2001-03-04 22:17:49

by Kenn Humborg

[permalink] [raw]
Subject: kmalloc() alignment


Does kmalloc() make any guarantees of the alignment of allocated
blocks? Will the returned block always be 4-, 8- or 16-byte
aligned, for example?

Later,
Kenn


2001-03-04 22:32:20

by Alan

[permalink] [raw]
Subject: Re: kmalloc() alignment

> Does kmalloc() make any guarantees of the alignment of allocated
> blocks? Will the returned block always be 4-, 8- or 16-byte
> aligned, for example?

There are people who assume 16byte alignment guarantees. I dont think anyone
has formally specified the guarantee beyond 4 bytes tho

2001-03-04 22:41:42

by Manfred Spraul

[permalink] [raw]
Subject: Re: kmalloc() alignment

>
> Does kmalloc() make any guarantees of the alignment of allocated
> blocks?

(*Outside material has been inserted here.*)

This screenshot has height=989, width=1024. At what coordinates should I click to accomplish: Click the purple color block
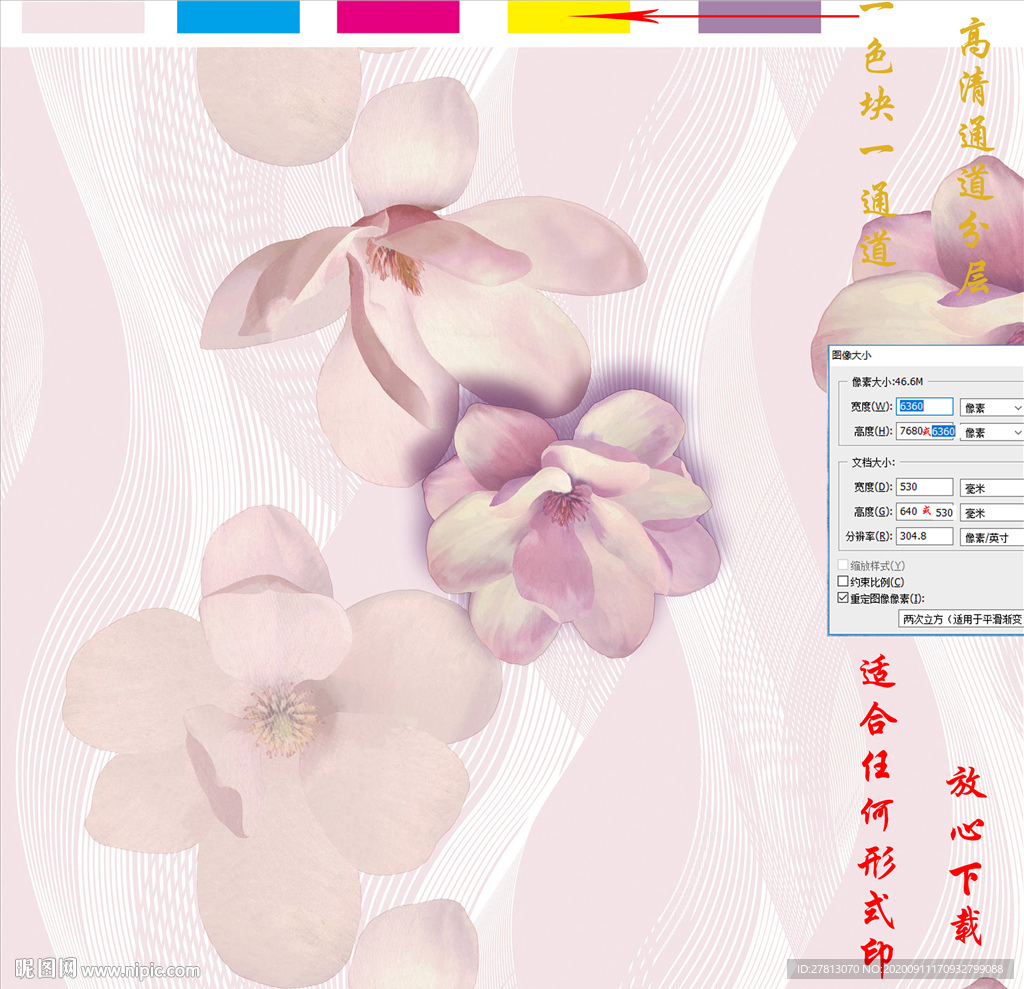coord(759,17)
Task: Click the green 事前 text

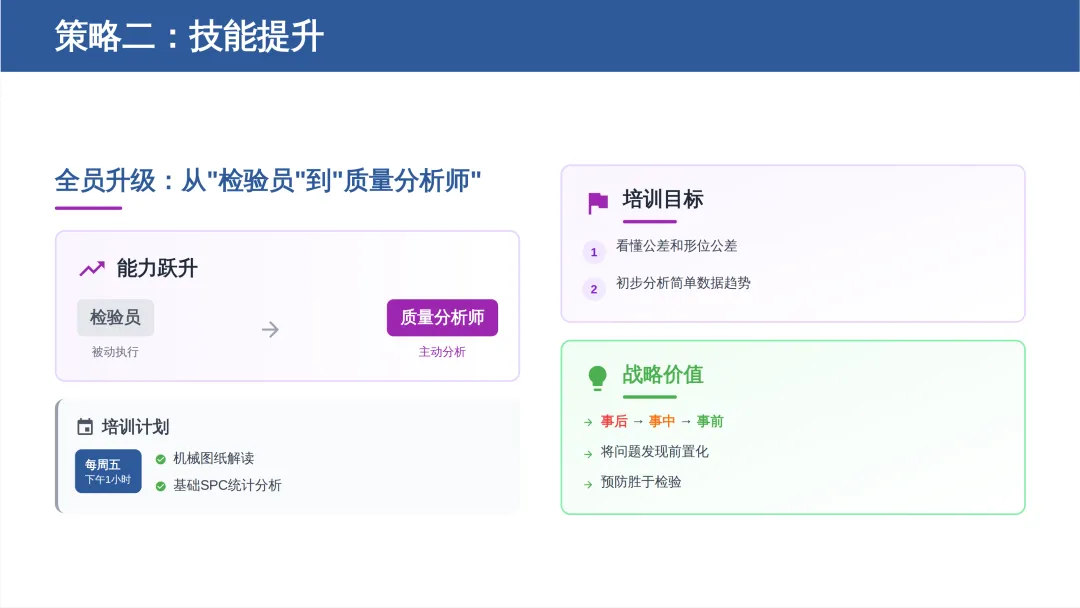Action: (710, 422)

Will the returned block always be 4-, 8- or 16-byte
> aligned, for example?
>

4-byte alignment is guaranteed on 32-bit cpus, 8-byte alignment on
64-bit cpus.

--
Manfred

2001-03-05 09:40:40

by Rogier Wolff

[permalink] [raw]
Subject: Re: kmalloc() alignment

Alan Cox wrote:
> > Does kmalloc() make any guarantees of the alignment of allocated
> > blocks? Will the returned block always be 4-, 8- or 16-byte
> > aligned, for example?

> There are people who assume 16byte alignment guarantees. I dont
> think anyone has formally specified the guarantee beyond 4 bytes tho

What does "formally specified" mean?

As far as I know, you can count on 16-bytes alignment from
kmalloc. The trouble is that you would have to keep the original
pointer and free that if you have to do the "round" yourself.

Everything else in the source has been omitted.